WHAT YOU WILL DO
The span to repeat in the listing below runs from the line containing "Given: Select the level 6 战拳 weapon card" to the line containing "Viewport: 580px width, 327px height.", inclusive. Repeat it exactly, and only it.
——
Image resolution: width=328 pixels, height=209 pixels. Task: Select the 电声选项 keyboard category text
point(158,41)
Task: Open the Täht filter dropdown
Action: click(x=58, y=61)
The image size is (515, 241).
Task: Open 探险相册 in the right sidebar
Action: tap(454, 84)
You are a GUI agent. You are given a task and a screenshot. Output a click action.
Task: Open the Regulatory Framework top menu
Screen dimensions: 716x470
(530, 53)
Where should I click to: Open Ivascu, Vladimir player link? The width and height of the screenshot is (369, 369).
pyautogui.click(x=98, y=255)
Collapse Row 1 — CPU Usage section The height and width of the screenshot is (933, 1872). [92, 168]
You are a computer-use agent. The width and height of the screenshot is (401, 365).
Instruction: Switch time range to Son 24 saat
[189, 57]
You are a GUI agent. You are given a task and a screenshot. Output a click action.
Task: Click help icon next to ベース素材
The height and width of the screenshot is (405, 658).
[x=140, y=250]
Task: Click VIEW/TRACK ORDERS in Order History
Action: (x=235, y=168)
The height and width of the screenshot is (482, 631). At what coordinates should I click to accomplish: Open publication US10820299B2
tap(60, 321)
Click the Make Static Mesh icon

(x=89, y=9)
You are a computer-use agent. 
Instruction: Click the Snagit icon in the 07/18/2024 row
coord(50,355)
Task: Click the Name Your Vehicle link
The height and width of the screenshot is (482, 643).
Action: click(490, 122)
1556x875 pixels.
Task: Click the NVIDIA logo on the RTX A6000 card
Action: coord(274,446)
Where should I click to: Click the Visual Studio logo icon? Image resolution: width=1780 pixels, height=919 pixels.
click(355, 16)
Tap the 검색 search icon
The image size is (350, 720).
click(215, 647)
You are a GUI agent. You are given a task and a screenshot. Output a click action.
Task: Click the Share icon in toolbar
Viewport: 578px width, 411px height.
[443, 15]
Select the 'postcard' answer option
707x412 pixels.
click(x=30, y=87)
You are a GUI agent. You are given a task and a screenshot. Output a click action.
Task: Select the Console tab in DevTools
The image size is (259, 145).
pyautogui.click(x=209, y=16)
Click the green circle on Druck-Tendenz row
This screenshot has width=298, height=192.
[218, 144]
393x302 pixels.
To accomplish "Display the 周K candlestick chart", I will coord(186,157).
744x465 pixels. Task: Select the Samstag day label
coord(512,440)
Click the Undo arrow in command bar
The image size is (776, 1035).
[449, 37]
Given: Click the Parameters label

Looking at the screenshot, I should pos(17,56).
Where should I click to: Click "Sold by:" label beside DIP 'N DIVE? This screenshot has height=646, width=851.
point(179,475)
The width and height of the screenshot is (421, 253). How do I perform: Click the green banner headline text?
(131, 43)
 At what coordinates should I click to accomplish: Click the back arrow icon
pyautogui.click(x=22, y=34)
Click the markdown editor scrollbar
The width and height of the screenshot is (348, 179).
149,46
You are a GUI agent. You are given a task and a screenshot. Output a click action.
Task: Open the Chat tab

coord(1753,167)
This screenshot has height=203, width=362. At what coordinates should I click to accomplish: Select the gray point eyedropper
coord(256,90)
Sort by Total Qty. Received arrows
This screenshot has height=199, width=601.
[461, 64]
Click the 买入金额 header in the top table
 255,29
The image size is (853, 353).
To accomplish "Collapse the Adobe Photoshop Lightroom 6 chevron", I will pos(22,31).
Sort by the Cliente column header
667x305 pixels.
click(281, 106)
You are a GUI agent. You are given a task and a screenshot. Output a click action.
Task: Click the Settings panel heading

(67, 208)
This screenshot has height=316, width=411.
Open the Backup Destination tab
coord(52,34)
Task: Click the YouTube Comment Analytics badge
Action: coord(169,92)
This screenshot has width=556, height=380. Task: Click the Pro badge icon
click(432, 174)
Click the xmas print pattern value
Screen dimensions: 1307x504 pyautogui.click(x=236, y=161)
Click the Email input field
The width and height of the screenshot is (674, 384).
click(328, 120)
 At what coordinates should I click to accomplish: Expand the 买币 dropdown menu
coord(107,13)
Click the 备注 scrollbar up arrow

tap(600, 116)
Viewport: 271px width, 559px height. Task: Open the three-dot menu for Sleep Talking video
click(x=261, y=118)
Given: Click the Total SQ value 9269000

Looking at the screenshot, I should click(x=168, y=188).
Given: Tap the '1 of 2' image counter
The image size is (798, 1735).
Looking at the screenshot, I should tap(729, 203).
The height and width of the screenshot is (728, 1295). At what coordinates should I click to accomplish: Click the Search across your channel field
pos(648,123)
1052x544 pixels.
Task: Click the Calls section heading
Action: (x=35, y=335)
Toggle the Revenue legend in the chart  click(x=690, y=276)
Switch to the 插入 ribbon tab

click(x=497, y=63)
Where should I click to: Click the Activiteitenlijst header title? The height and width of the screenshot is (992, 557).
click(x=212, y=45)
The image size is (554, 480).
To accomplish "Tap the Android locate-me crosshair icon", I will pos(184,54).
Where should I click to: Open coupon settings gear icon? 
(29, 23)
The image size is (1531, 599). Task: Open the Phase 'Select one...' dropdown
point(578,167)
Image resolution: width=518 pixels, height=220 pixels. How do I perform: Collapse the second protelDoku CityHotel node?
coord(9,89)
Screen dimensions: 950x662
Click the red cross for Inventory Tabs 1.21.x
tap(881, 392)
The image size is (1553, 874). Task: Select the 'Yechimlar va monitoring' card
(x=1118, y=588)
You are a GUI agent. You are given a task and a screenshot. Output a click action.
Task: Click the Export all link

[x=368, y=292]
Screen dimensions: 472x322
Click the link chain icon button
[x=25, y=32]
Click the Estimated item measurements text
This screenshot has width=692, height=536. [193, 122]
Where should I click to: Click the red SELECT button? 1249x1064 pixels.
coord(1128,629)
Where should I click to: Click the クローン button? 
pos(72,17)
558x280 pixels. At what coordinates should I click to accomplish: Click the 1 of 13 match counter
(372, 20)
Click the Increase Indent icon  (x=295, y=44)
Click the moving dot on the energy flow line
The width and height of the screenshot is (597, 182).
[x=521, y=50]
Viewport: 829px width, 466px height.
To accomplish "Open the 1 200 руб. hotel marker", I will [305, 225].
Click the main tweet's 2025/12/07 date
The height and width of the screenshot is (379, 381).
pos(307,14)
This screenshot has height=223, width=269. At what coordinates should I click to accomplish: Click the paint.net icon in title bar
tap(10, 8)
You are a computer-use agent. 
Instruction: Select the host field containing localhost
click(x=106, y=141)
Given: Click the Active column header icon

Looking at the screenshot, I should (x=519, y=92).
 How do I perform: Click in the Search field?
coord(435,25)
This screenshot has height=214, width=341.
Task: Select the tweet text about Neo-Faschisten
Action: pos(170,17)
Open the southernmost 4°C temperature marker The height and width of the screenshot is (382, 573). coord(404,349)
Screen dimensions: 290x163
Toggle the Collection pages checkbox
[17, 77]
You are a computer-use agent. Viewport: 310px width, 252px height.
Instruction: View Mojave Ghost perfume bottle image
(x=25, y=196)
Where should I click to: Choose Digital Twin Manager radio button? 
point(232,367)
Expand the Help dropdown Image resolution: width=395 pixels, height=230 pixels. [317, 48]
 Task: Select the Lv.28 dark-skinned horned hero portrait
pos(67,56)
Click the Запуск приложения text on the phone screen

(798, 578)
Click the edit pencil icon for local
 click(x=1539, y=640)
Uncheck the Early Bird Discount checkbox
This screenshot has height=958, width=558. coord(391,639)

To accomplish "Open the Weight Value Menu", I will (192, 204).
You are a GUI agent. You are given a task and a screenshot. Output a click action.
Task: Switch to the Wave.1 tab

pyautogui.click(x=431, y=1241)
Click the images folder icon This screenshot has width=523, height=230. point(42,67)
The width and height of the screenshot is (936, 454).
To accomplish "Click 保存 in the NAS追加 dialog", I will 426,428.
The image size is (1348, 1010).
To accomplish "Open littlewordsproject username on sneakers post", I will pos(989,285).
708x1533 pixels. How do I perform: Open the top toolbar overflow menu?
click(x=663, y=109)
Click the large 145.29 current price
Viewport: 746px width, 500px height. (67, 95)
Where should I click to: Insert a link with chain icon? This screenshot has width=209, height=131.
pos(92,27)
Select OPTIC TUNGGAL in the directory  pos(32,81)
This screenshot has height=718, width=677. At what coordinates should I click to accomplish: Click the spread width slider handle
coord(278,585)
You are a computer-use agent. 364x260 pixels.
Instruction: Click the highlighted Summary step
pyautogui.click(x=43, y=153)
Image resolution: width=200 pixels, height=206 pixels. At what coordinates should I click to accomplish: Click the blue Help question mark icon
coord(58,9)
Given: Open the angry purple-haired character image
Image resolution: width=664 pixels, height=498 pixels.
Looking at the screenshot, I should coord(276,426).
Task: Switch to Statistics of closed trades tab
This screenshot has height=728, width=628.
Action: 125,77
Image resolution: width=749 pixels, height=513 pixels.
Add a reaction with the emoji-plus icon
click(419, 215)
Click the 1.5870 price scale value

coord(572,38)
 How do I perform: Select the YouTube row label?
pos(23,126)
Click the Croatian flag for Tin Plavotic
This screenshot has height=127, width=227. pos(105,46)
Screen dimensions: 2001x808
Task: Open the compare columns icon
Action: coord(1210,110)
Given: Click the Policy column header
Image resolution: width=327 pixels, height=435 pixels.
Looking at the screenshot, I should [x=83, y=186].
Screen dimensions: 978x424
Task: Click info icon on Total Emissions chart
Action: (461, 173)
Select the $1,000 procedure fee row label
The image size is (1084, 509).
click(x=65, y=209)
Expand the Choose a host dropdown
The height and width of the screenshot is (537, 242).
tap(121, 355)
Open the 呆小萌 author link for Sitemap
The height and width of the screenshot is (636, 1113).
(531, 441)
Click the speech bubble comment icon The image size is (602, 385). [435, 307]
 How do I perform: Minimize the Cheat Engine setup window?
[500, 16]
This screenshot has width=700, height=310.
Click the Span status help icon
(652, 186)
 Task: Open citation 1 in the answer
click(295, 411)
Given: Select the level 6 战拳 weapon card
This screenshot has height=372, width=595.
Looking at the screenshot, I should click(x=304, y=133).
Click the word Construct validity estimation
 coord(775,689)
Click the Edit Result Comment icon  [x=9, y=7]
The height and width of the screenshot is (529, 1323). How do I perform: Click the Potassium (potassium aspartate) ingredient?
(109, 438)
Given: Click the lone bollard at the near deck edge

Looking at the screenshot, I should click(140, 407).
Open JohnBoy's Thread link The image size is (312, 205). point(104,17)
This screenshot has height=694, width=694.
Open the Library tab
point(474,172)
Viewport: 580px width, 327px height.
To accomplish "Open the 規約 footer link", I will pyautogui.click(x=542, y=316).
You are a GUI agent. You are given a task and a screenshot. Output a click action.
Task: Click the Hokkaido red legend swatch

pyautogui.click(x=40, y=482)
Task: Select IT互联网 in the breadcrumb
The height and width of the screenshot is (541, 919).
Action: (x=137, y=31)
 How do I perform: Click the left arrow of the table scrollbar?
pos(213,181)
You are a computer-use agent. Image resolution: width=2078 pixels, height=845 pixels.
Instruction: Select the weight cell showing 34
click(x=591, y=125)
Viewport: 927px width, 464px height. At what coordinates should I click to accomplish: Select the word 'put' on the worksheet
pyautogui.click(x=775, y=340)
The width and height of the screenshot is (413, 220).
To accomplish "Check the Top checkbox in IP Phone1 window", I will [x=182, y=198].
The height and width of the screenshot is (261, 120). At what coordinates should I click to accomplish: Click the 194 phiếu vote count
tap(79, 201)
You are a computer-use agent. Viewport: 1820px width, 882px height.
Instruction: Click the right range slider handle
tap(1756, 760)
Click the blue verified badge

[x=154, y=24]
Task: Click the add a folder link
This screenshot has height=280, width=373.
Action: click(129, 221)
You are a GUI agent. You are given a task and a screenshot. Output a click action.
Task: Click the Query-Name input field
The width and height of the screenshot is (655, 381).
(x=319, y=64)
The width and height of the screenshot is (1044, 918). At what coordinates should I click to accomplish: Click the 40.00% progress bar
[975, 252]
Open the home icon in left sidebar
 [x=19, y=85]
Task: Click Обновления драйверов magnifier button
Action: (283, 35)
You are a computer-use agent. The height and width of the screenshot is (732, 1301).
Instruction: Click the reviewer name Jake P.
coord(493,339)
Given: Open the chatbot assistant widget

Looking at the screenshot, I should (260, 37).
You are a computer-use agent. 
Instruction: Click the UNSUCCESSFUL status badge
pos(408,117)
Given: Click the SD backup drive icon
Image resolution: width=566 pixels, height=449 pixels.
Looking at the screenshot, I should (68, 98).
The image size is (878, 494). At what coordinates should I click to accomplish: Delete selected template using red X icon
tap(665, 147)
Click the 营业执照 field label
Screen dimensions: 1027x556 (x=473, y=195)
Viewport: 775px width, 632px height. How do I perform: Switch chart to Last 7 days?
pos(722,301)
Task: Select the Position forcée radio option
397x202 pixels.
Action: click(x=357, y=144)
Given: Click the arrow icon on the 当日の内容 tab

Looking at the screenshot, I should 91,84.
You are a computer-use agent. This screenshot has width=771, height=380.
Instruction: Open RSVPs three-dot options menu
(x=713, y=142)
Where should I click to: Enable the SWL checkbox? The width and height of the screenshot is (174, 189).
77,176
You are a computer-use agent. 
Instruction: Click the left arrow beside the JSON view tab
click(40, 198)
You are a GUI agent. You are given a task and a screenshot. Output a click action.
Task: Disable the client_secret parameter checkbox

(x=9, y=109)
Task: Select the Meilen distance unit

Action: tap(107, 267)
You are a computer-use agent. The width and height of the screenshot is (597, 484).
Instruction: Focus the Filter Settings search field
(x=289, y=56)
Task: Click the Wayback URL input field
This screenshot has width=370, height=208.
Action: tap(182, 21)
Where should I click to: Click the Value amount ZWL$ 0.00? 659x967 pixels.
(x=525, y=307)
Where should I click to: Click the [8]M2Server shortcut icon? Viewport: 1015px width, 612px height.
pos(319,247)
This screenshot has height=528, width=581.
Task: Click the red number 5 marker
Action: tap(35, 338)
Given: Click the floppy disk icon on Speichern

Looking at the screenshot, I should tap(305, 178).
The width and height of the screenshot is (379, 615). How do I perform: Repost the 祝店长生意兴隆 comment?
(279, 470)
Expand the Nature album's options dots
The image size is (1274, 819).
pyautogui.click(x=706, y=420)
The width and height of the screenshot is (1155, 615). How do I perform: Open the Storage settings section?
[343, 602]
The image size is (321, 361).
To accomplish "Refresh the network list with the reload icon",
——
ANSWER TO THE EXERCISE
Given: Select the level 6 战拳 weapon card
This screenshot has height=372, width=595.
Looking at the screenshot, I should click(x=304, y=133).
Click the word Construct validity estimation
 coord(775,689)
Click the Edit Result Comment icon  [x=9, y=7]
The height and width of the screenshot is (529, 1323). How do I perform: Click the Potassium (potassium aspartate) ingredient?
(109, 438)
Given: Click the lone bollard at the near deck edge

Looking at the screenshot, I should click(140, 407).
Open JohnBoy's Thread link The image size is (312, 205). point(104,17)
This screenshot has height=694, width=694.
Open the Library tab
point(474,172)
Viewport: 580px width, 327px height.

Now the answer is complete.